The Selection Strategy: • Another approach is to keep the array/list in unsorted order and find the right element when we dequeue. • Insertion then becomes O(1). • But access is then O(n). • You have to search through the array linearly. • Binary search cannot be used here, since the structure is unsorted.
Queues and Sorts • In either case, inserting elements into a priority queue then removing them sorts them by priority. • The insertion and selection strategies are analogous to their respective sorts. • In a selection-based queue, you must find the maximum priority item and return it as if it were at the end of the queue, just as you found the minimum value and swapped it to the end in selection sort. • In an insertion-based queue, you must insert the element in its proper position, shifting elements beyond it over (in an array). • There is another implementation of a priority queue using a data structure called a heap. • And consequently, another sorting algorithm, called heapsort. • We will cover this when we get to heaps.
CRUD: Priority Queues • Enqueue (selection): O(1). • Enqueue (insertion): O(n). • Dequeue (selection): O(n). • Dequeue (insertion): O(1). • So you either pay on insert or access. For now, that’s your tradeoff. • The heap strategy is a compromise: • O(log n) for both. • But not really. • O(log n) is far better than O(n).
Common Applications • Stacks: • The system stack keeps track of function calls. • Pointers to free spaces on disk and memory in the OS are often accessed like stacks. • You can implement a whole system using just a stack and a tape drive. • Really. That’s what a Turing machine is. • Parsers make use of these. • Particularly a type of parser known as a “pushdown automaton”. • These get used a lot in compilers. • They’re handy for storing and reversing lists of numbers. • Queues: • Used a lot in synchronization of event-driven or multithreaded apps. • Events stream in and get stored in a queue until the app can handle them. • Used to model “arrivals” in general. • Used in almost all CPU scheduling algorithms. • Used for buffering device I/O. • Used for print jobs. • Priority queues: • Used for everything queues are used for when priority is important, and then some.
(Push (Push (Push Pop) Pop) Pop) • This is all we will cover simple stacks and queues. They are fairly simple structures. • We will come back to priority queues when we learn about heaps. • The lesson: • It is often better to store things, prioritize them, and finish them one at a time than to attend to everything as it demands your attention. • Next class: Mergesort, Shellsort, Quicksort.
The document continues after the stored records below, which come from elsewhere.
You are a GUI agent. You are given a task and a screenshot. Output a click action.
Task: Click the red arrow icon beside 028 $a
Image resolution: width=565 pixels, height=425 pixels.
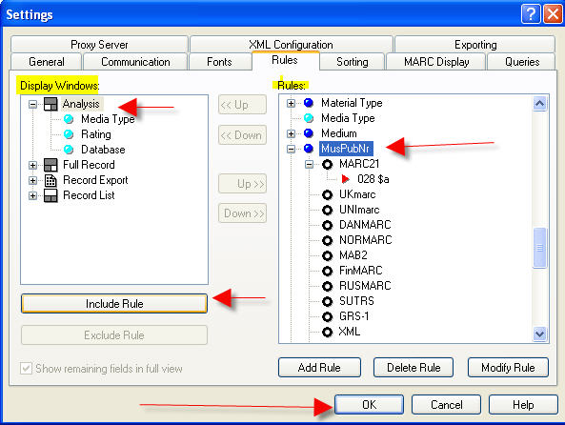346,179
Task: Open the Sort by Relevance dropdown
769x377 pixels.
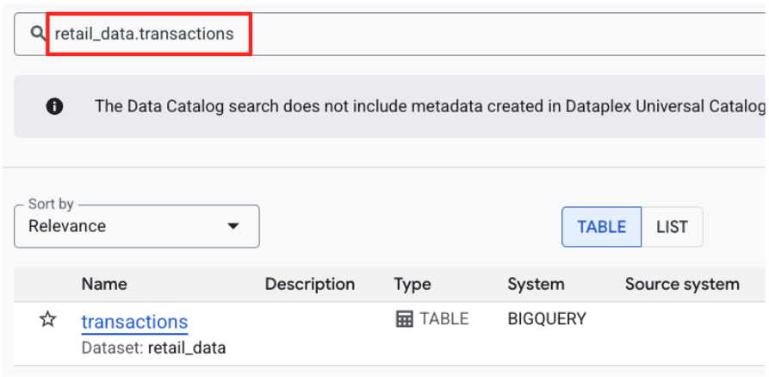Action: [x=136, y=227]
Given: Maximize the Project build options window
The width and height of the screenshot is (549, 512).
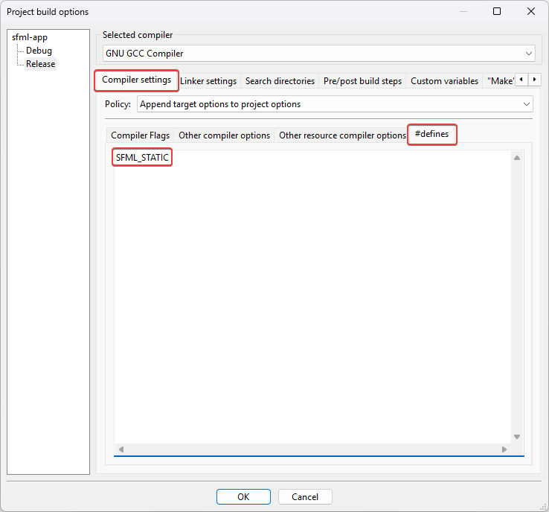Looking at the screenshot, I should (x=497, y=11).
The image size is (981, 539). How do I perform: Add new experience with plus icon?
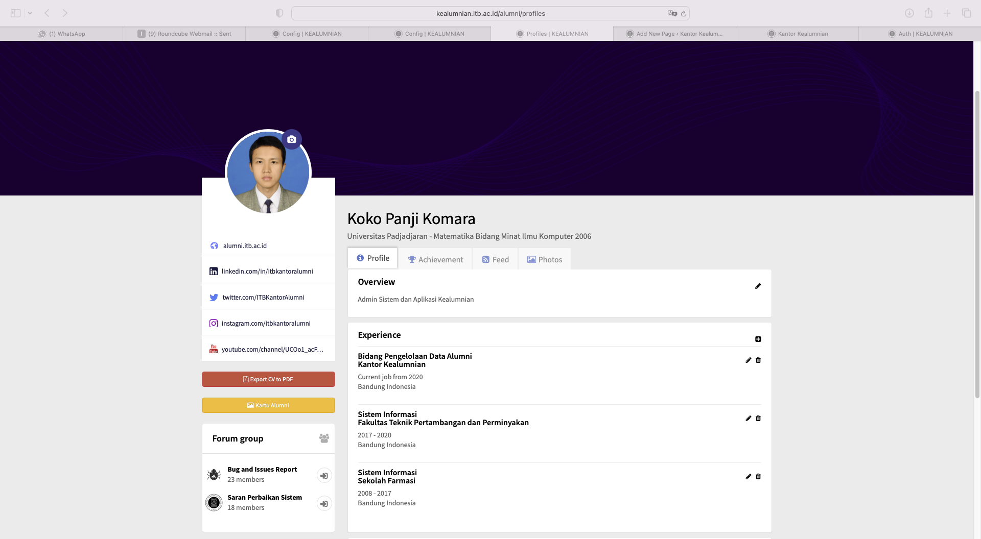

Assignment 2: • Using the EmployeeLoader class, write a program that groups employees (read from Employees.csv) by city. • Compute the average salary for each city. • Output the names and average salaries of the cities with the 25 highest average salaries in descending order. • You are effectively implementing the following SQL query: • SELECT City, AVG(Salary) FROM Employees GROUP BY City ORDER BY Salary DESC LIMIT 25 • Describe the data structures and algorithms you used and why you chose them. • Deadline: Tuesday, February 24.